En flânant dans les rues de Hong Kong, de Paris ou de Tokyo, il est difficile de ne pas croiser ces drôles de créatures en peluche accrochées aux sacs des passants. Mi-lapin, mi-gobelin, les Labubu envahissent les vitrines, les réseaux sociaux, et surtout les cœurs. Ces petits monstres au regard farceur, produits par la marque chinoise Pop Mart, sont devenus en quelques mois un véritable phénomène culturel et économique. Explications.


La naissance du Labubu
Fondée en 2010 à Pékin par Wang Ning, Pop Mart démarre comme une boutique lifestyle avant de se réinventer, dès 2016, via le format boîte mystère avec des personnages comme Molly créé par Kenny Wong. Entre 2016 et 2021, la société ouvre plus de 300 boutiques et automatise la vente grâce à des distributeurs appelés roboshops. En 2020, elle entre en Bourse à Hong Kong, atteignant une valorisation de 40 milliards de dollars, dépassant temporairement les géants Hasbro et Mattel. En 2024, ses revenus doublent pour dépasser 1,8 milliard US$, avec un chiffre d’affaires tiré notamment par Labubu.

### Consigne:
D'après le texte extrait sur Pop Mart, en quelle année l'entreprise fait-elle son entrée en Bourse à Hong Kong ? Les lignes n'entrent pas en jeu ici.

### Données recueillies:
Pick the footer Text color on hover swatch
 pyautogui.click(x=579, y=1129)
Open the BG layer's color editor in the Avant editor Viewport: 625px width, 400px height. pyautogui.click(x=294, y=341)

### Résultat de l'exercice:
En 2020.